The main area in which the project has advanced the state of the art is the history of cultural environmental knowledge in relation to the Specific Objectives identified at the proposal stage. Through scientific publications, academic presentations, and outreach events, the project has contributed to incorporating indigenous epistemologies into existing understandings of and approaches to the history of knowledge, and particularly the history of environmental knowledge. Post-humanist perspectives, even when trying to account for inter-species identity, still largely ignore indigenous concepts and practices. One key achievement of this project has been to create connections between localized forms of knowledge and dominant understandings of universal knowledge.

The project has also engaged with broader questions about south-north history of knowledge. This area has emerged from engaging with the methodologies of global history and with the role of the categories of ‘global north’ and ‘global south’. Thinking through ‘entangled ecologies’ can be a tool for countering the existing conceptual order, which has led to the north-south division in the first place. Attending to epistemic and ontological entanglements would enable us to ask better and deeper questions about the increasingly complex interconnections across human and nonhuman worlds, especially given the planetary crises we face today.

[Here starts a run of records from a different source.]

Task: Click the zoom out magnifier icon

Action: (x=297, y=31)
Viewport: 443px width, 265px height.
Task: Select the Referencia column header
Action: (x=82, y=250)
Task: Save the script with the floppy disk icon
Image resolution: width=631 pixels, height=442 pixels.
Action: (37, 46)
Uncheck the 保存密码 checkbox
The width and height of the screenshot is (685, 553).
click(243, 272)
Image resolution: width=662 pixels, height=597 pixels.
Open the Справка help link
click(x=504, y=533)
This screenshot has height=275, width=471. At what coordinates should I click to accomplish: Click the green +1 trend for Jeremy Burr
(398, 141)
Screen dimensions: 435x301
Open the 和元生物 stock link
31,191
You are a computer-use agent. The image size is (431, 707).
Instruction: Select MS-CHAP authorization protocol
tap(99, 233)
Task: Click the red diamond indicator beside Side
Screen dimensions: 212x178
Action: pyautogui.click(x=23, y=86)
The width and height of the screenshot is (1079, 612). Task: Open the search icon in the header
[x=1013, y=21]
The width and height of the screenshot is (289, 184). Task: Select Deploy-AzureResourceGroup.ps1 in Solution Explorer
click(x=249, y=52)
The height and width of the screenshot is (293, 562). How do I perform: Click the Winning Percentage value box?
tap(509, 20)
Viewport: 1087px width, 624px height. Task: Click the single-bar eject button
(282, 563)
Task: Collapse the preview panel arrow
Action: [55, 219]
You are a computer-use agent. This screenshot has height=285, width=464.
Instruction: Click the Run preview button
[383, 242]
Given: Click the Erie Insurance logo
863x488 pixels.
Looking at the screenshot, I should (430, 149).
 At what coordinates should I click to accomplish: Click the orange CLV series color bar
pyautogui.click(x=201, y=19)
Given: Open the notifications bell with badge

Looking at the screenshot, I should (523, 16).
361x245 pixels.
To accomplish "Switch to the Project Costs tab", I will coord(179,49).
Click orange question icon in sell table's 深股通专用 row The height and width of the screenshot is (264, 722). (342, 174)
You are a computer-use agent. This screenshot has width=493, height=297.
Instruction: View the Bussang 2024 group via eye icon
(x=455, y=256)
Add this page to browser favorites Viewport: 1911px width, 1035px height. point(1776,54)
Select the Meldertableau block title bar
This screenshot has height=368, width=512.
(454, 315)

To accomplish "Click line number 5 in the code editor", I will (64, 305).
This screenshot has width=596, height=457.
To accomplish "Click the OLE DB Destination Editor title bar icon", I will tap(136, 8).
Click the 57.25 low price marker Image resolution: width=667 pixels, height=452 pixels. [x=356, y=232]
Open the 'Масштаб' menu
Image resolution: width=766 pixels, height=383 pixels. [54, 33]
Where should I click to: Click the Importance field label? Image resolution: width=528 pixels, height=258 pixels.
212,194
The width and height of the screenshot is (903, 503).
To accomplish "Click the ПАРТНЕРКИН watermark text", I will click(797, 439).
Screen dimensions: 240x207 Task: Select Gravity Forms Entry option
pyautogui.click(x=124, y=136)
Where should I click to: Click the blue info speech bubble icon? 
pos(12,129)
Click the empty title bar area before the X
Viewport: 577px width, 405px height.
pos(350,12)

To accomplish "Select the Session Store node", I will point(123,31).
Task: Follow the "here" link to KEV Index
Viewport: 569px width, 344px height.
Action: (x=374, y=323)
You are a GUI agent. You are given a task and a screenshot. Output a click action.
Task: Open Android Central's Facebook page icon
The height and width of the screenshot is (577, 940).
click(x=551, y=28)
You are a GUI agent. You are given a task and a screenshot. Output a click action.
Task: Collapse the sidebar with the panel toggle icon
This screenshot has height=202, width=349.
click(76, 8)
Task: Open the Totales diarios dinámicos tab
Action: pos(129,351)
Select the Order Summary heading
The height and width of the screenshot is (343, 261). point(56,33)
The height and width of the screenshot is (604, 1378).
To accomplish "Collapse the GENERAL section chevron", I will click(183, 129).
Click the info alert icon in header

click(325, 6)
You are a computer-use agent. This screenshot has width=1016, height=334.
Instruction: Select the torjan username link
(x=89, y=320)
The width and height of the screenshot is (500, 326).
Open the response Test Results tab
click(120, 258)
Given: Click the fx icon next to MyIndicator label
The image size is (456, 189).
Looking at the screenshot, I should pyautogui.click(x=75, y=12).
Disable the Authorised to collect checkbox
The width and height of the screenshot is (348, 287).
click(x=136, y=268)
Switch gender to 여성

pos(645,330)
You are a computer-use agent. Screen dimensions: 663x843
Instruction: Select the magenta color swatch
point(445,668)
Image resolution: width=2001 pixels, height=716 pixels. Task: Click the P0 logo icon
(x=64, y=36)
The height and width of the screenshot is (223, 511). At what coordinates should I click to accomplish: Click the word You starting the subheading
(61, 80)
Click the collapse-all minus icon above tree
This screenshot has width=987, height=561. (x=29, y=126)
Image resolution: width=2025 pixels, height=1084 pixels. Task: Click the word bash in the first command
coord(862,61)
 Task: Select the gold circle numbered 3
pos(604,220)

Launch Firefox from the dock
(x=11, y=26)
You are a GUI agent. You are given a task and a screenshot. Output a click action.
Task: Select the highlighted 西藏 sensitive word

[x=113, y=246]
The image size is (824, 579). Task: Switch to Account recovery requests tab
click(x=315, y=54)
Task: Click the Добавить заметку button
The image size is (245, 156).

Finally, the project contributes to methodological debates in the context of the climate crisis. The project benefits from different methodologies while also engaging critically with the human-centric assumptions of humanities methodologies. Global history, for example, is valuable for drawing meaningful interconnections across geographies; at the same time, the globe as a political, economic, financial and digital entity does not account for the role of non-human interactions. The project contributes to questions on the temporality of history by suggesting ways to understand memory not only as inter-generational but also as inter-species. Decolonial studies emerge from an idea of colonialism which is essentially human-centric; the project understands colonialism from a more than human perspective.